Saturday, February 12, 2011

Egypt -- Politics and Economics

Now that Mubarak has left, the media is trumpeting that Egypt is now "free." That's not a likely result. The military, who has ousted Mubarek and assumed control, owns a huge share of Egyptian business and industry -- estimates range from one-third to to one-half of the entire Egyptian economy is directly owned by the group that now has power in Egypt. Will they give up that power? Not likely.

What this means is that economic freedom will remain in short supply in Egypt. New politicians will appear and there will be elections, but the things that can make a difference to the lives of ordinary Egyptians will not be on the ballot. Egyptians need economic development. They need the freedom to start new businesses, educate their children and live in an economy that produces jobs.

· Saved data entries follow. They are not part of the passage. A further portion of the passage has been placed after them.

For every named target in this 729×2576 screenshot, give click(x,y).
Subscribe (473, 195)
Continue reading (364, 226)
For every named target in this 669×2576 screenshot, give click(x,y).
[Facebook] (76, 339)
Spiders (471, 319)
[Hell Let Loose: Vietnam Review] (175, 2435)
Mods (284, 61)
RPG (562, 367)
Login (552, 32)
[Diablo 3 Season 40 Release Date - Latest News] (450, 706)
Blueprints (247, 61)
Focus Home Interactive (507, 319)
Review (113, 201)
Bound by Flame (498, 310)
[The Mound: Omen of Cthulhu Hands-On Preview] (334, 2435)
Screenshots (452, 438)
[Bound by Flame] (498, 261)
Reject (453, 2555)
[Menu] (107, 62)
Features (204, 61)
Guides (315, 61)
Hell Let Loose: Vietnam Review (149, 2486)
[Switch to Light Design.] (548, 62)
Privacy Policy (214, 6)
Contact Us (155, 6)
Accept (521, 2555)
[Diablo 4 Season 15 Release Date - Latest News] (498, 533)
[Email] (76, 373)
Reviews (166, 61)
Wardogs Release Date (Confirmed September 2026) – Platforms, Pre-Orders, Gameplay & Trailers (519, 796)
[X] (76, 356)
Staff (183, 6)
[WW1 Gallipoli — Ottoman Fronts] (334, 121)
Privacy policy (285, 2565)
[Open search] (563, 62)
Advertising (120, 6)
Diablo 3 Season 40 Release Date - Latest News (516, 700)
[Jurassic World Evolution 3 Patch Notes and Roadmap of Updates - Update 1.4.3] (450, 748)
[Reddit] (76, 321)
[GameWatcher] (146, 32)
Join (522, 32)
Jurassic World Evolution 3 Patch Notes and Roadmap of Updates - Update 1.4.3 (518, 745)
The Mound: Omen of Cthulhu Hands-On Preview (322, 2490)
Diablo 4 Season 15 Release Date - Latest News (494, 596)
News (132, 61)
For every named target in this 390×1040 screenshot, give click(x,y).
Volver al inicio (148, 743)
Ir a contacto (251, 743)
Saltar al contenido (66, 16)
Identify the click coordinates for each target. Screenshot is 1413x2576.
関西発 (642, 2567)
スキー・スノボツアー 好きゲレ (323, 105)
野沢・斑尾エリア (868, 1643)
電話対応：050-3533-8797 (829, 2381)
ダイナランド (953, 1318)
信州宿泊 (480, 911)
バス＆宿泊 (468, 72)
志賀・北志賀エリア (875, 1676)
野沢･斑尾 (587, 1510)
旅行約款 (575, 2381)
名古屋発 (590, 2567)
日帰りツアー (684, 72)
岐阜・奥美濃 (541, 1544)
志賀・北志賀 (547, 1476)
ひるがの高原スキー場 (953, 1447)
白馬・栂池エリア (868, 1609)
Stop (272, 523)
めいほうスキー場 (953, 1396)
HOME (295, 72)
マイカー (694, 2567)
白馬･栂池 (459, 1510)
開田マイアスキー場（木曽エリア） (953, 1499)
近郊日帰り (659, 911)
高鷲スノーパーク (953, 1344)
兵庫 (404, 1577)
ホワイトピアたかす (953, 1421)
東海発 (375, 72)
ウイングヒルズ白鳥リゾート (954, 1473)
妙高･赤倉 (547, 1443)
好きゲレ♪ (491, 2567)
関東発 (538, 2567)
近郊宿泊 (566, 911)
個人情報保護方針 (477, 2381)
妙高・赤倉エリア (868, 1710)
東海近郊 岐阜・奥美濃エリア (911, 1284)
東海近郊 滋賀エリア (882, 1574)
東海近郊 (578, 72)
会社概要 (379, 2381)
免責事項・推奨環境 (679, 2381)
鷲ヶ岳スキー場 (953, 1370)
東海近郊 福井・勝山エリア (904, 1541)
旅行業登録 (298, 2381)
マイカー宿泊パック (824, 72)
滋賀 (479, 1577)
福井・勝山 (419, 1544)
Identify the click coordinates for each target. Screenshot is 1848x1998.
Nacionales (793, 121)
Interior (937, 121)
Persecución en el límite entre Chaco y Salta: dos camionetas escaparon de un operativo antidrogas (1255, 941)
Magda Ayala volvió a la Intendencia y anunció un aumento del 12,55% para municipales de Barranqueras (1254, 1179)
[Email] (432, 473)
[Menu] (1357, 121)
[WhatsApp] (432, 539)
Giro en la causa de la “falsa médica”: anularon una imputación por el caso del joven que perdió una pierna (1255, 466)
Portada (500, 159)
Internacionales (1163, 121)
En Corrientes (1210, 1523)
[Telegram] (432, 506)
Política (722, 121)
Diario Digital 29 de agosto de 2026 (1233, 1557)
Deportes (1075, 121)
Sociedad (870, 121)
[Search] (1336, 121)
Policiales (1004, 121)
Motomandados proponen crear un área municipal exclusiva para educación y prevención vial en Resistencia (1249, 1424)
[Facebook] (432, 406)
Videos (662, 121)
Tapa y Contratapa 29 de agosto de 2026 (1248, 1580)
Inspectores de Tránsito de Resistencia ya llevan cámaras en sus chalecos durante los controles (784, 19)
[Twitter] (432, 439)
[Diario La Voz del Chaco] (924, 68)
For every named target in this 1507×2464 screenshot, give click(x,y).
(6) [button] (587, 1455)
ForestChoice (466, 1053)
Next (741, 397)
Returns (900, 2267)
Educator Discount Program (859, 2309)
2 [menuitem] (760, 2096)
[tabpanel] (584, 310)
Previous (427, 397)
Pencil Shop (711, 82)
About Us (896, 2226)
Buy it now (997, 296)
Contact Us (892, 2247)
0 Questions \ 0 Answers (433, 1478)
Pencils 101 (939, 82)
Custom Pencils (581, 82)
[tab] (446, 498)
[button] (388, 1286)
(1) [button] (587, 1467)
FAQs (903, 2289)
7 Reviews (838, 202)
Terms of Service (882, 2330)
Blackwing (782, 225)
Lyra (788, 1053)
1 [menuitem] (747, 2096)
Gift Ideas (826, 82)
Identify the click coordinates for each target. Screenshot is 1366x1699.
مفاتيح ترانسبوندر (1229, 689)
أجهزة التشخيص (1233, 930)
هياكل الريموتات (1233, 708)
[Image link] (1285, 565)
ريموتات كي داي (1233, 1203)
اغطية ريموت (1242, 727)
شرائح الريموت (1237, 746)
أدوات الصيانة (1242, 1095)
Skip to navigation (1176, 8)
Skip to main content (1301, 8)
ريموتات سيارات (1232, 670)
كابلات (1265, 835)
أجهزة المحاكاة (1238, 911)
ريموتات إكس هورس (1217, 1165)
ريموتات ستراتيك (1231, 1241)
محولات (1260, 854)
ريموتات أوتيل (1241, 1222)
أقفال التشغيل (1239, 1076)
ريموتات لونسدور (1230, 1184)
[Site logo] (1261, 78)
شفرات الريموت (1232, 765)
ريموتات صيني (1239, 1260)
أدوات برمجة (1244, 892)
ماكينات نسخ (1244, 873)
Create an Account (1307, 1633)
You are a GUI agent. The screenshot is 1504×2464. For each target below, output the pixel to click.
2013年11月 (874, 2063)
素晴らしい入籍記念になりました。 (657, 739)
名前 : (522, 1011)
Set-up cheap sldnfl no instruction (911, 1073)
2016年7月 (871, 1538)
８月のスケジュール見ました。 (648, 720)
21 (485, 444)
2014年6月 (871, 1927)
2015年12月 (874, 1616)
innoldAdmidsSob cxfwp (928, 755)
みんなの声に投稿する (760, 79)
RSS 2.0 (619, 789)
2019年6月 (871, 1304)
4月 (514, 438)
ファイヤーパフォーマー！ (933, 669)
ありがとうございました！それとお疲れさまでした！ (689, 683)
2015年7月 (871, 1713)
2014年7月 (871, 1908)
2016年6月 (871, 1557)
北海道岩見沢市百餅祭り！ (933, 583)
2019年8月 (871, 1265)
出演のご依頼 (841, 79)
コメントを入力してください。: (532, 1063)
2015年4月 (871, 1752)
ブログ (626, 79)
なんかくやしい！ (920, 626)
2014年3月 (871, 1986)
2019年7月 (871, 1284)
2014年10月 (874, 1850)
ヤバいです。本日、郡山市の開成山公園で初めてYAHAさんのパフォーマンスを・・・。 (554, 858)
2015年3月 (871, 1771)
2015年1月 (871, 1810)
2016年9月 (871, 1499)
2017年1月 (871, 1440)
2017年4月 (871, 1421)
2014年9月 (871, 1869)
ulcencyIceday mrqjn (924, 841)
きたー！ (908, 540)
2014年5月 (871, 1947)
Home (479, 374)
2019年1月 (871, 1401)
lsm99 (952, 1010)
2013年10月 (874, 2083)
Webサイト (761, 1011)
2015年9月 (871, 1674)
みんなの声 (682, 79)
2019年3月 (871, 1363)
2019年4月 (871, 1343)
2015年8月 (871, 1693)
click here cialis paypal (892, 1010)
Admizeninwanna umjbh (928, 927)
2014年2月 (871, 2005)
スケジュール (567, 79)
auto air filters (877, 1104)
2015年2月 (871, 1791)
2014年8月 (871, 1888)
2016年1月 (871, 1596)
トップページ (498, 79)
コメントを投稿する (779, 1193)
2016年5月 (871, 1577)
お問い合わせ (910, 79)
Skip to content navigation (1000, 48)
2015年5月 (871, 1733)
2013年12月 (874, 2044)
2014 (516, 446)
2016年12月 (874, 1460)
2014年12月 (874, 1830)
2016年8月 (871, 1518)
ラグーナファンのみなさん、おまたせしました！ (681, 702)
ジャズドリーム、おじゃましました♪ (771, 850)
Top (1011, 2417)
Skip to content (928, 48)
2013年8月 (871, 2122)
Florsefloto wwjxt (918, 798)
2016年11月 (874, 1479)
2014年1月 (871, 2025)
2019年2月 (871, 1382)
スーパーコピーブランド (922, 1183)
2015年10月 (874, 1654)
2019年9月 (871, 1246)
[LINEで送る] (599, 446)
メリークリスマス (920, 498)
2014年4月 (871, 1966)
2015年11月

The fundamental need in Arab countries is economic freedom, not the right to vote themselves into an Iranian-like theocracy or a Venezuelan-like monocracy. This does not mean that Mubarak is better than democracy. Democracy is definitely better than Mubarak. Democracy, without economic freedom does not produce economic growth (even though economic freedom without democracy can produce economic growth -- check out Singapore and parts of modern day China).

The Arab lands need economic freedom for their citizenry. The curse of oil has robbed the Arab countries of a middle class and made every Arab country the land of the rich and poor. Education, economic freedom and economic opportunity are the ticket, not the right to choose between various opportunists looking to cash in on Egypt's new found freedom.

As long as the military is Egypt's savior, the Egyptian people cannot be saved.